SUPPLIED DATA:

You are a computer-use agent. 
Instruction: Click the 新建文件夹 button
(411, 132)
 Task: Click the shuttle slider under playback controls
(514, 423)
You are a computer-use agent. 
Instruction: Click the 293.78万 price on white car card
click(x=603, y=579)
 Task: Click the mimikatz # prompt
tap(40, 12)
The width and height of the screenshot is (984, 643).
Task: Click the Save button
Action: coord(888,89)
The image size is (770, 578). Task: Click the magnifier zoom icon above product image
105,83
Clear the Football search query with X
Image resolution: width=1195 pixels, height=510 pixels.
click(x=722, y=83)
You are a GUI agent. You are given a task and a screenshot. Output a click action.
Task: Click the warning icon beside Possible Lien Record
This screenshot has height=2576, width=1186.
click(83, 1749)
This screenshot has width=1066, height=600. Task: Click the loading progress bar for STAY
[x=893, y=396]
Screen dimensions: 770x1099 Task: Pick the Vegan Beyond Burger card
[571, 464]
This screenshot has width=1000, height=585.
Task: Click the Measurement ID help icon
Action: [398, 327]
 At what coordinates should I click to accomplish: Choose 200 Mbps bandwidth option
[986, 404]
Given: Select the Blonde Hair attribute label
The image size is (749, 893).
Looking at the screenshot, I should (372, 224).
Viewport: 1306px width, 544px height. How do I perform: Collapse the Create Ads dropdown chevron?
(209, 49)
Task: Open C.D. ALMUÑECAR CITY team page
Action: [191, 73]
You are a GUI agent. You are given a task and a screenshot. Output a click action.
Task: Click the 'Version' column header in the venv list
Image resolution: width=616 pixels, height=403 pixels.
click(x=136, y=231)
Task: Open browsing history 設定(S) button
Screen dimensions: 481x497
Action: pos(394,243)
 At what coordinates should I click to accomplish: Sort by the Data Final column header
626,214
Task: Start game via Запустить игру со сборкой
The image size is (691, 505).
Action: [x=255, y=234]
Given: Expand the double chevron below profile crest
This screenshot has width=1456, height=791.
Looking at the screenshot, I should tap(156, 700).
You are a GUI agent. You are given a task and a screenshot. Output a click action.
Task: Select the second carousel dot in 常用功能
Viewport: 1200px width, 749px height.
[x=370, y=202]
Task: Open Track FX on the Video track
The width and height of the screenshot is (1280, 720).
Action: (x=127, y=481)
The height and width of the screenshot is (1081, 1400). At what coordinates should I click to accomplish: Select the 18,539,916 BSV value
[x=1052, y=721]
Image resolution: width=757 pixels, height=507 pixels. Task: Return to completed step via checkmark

PROBLEM TO SOLVE:
Extract the full set of entries word for word.

RESULT OF THIS TASK:
You are a computer-use agent. 
Instruction: Click the 新建文件夹 button
(411, 132)
 Task: Click the shuttle slider under playback controls
(514, 423)
You are a computer-use agent. 
Instruction: Click the 293.78万 price on white car card
click(x=603, y=579)
 Task: Click the mimikatz # prompt
tap(40, 12)
The width and height of the screenshot is (984, 643).
Task: Click the Save button
Action: coord(888,89)
The image size is (770, 578). Task: Click the magnifier zoom icon above product image
105,83
Clear the Football search query with X
Image resolution: width=1195 pixels, height=510 pixels.
click(x=722, y=83)
You are a GUI agent. You are given a task and a screenshot. Output a click action.
Task: Click the warning icon beside Possible Lien Record
This screenshot has height=2576, width=1186.
click(83, 1749)
This screenshot has width=1066, height=600. Task: Click the loading progress bar for STAY
[x=893, y=396]
Screen dimensions: 770x1099 Task: Pick the Vegan Beyond Burger card
[571, 464]
This screenshot has width=1000, height=585.
Task: Click the Measurement ID help icon
Action: [398, 327]
 At what coordinates should I click to accomplish: Choose 200 Mbps bandwidth option
[986, 404]
Given: Select the Blonde Hair attribute label
The image size is (749, 893).
Looking at the screenshot, I should (372, 224).
Viewport: 1306px width, 544px height. How do I perform: Collapse the Create Ads dropdown chevron?
(209, 49)
Task: Open C.D. ALMUÑECAR CITY team page
Action: [191, 73]
You are a GUI agent. You are given a task and a screenshot. Output a click action.
Task: Click the 'Version' column header in the venv list
Image resolution: width=616 pixels, height=403 pixels.
click(x=136, y=231)
Task: Open browsing history 設定(S) button
Screen dimensions: 481x497
Action: pos(394,243)
 At what coordinates should I click to accomplish: Sort by the Data Final column header
626,214
Task: Start game via Запустить игру со сборкой
The image size is (691, 505).
Action: [x=255, y=234]
Given: Expand the double chevron below profile crest
This screenshot has width=1456, height=791.
Looking at the screenshot, I should tap(156, 700).
You are a GUI agent. You are given a task and a screenshot. Output a click action.
Task: Select the second carousel dot in 常用功能
Viewport: 1200px width, 749px height.
[x=370, y=202]
Task: Open Track FX on the Video track
The width and height of the screenshot is (1280, 720).
Action: (x=127, y=481)
The height and width of the screenshot is (1081, 1400). At what coordinates should I click to accomplish: Select the 18,539,916 BSV value
[x=1052, y=721]
Image resolution: width=757 pixels, height=507 pixels. Task: Return to completed step via checkmark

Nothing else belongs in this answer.